TASK DIRECTIONS: Quote all entries exactly, leaving pictures aside.

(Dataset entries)
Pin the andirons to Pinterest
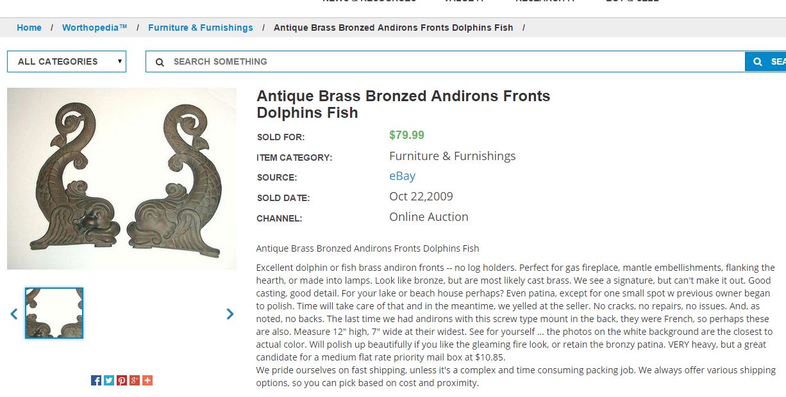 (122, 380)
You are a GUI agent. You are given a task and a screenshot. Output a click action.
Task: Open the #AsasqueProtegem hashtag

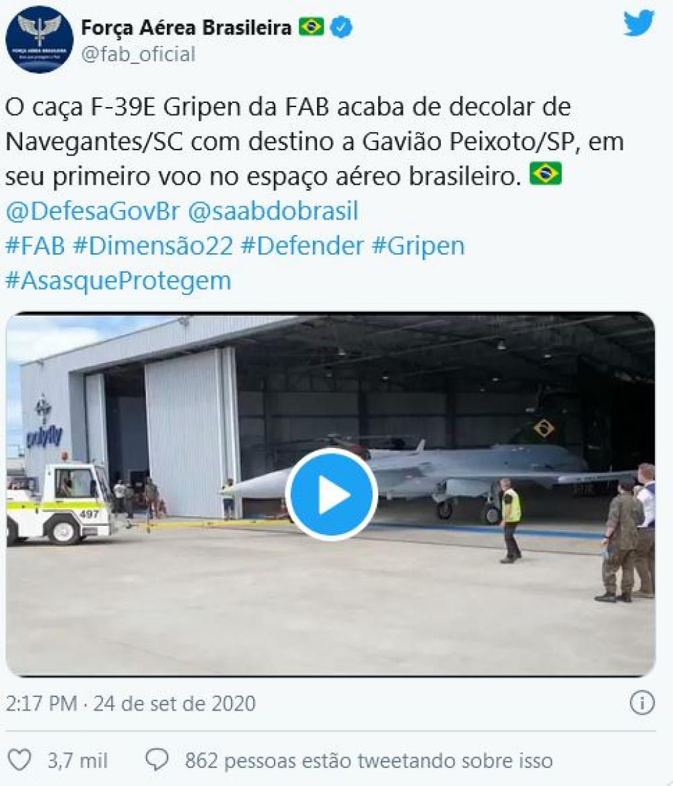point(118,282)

TASK OUTPUT:
Pin the andirons to Pinterest
 (122, 380)
You are a GUI agent. You are given a task and a screenshot. Output a click action.
Task: Open the #AsasqueProtegem hashtag

point(118,282)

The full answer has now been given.